Serge Joncour, dans « L’écrivain national » se met en scène en résidence (...surveillée!)  dans un bourg de campagne. Maladroit, il devient l'observateur de la population locale mais en fait il est encore plus observé par elle…  Lui-même a l’air d’avoir toujours un peu peur des mystères du bourg, attiré mais paniqué par une sombre histoire dont tout le monde parle. Mais les gens qu’il rencontre, (même ceux qui le chouchoutent : les libraires bienveillants ou l’hôtelière maternelle), sont eux aussi complètement apeurés par le potentiel scandale qu’il pourrait appeler sur eux, comme si l’écrivain était une sorte d’agent trouble du malheur – alors qu’en fait, ils l’ignorent, mais c’est plutôt un preux chevalier, dans le fond, même s’il n’en a pas le look. Car il a vraiment un aspect comique, ce romancier, il arrive tout boueux et systématiquement en retard à toutes les rencontres qu’on lui propose, il ne sait jamais trop comment se comporter, sent bien qu’il ne correspond pas à ce qu’on attend de lui, alors qu’il fait preuve de bonne volonté : il est en effet très docilement guidé par un emploi du temps qu’on a fixé pour lui.
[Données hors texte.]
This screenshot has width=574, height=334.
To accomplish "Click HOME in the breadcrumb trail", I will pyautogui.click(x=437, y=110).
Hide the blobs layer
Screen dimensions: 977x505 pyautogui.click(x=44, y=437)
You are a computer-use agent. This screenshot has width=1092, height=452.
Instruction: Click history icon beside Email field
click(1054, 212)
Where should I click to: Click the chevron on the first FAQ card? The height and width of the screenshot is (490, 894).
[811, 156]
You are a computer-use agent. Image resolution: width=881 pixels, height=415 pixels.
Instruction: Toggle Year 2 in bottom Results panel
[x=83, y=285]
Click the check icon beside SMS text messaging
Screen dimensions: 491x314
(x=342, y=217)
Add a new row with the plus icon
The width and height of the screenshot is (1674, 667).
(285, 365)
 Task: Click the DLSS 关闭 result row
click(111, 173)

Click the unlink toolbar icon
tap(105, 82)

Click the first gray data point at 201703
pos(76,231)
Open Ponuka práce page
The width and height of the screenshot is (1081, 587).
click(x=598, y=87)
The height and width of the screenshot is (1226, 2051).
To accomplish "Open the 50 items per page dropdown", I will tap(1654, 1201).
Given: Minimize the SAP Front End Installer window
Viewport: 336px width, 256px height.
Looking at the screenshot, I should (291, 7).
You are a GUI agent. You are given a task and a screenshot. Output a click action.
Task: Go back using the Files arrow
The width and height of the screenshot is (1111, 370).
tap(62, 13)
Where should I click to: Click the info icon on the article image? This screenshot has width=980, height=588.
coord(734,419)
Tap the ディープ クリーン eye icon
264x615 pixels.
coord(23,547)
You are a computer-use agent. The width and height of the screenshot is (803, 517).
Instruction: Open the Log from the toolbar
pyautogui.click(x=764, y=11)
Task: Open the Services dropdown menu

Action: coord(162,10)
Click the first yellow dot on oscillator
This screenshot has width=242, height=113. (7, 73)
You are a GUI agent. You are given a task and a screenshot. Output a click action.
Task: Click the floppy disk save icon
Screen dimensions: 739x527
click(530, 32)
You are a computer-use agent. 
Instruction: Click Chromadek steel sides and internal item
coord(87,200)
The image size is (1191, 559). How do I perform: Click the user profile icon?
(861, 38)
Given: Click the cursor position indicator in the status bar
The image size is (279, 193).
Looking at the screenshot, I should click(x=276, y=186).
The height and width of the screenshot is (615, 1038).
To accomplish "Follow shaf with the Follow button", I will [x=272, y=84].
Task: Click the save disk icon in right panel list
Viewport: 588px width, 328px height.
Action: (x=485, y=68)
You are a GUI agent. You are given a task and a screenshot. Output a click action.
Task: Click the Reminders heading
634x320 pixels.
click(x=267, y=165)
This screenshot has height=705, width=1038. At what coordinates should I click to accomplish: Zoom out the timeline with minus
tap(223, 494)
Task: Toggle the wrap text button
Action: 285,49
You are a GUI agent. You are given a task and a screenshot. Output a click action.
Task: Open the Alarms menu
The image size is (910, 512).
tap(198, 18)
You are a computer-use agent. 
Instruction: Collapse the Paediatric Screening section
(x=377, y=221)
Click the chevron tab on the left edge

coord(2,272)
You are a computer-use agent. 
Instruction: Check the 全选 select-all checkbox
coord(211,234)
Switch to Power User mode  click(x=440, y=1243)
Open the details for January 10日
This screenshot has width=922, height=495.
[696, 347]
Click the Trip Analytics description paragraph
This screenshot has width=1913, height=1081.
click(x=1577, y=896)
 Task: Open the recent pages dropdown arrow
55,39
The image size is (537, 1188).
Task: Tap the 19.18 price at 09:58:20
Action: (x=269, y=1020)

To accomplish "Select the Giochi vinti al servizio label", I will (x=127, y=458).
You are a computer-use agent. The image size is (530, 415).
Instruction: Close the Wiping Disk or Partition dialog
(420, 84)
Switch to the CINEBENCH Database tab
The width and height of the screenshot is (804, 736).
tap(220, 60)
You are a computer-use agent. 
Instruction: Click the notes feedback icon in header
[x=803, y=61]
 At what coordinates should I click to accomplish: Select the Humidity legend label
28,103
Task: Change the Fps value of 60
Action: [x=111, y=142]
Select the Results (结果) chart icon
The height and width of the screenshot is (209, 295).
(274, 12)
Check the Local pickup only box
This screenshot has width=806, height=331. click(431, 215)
C’est un grand enfant, on lui laisse le droit de faire du vélo,  par exemple… Comme les marginaux du village, il est celui qui vient d’ailleurs, et ce n’est jamais une bonne chose pour se faire bien voir. C’est un peu l’albatros de Baudelaire, le poète gauche qui n’arrête pas de se casser la gueule dans la boue et crée des mini-catastrophes en chaîne. La scène avec le gendarme qui  l’arrête m’a fait franchement rire, surtout la perquisition avec les livres… on passe un bon moment!

 

La boue de ce coin de France, je la connais bien, justement, car je suis originaire de par là. Son Donzières fait penser à Donzy. Et il y a plus d’un an, au mariage de mon cousin, agriculteur, les gens du Morvan qui étaient mes voisins de table ont justement essayé de m’expliquer ce projet de scierie géante productrice d’énergie – exactement celui dont il est question dans le roman. J’ai eu l’impression de revivre cette conversation dans le livre de Serge Joncour, et d’être comme l’écrivain : en écoutant les gens autour de moi, je n’y comprenais rien, je n’arrivais pas à savoir si c’était une chose qui allait faire du bien à la région par les emplois qu’elle allait créer, un projet tout de même écologique, ou si c’était au contraire une catastrophe (forêt défigurée, camions, pollution…)  Il paraît qu’en ce moment, on n’en parle plus, me disent mes parents.

 

 

Le côté thriller campagnard, ces histoires de jerricans, de Commodore, tout ça m'a semblé être un simple prétexte: ce mystère qui a un côté "club des cinq" sert surtout à installer la peur, une atmophère qui a gagné tout le village aux esprits timorés et l'écrivain lui-même… L’histoire d’amour est un peu paradoxale: notre héros écrivain avec son côté "Pierre Richard" qui se prend les pieds dans le tapis est finalement celui qui réussit à séduire la fille la plus sexy du canton. Ce qui donne lieu d'ailleurs à une scène d'amour physique pas mal écrite du tout, où les choses sont présentées à la façon dont tout arrive au romancier dans le livre. C'est en effet un "enchaînement de circonstances", dans lequel il y a une ambiguïté un peu comique: est-ce que tout lui arrive par hasard? ou bien est-ce que finalement il dirige très bien tout ce qui lui arrive sans se l'avouer? .J’ai vu dans toute cette intrigue le prétexte de développer de façon assez drôle un personnage d’écrivain en décalage avec le monde qui l’entoure pour raconter son rapport à la fois aux lecteurs et à ses personnages, à la fois au coeur et à côté du monde.  A la fin, le romancier, mine de rien, se métamorphose presque en prêtre, celui qui reçoit une confession, et sacralise la parole.  Et ça, c’était vraiment intéressant.

 

Bref, lisez ce roman, il n'en a pas forcément l'air comme ça, mais il est drôle et subtil en même temps.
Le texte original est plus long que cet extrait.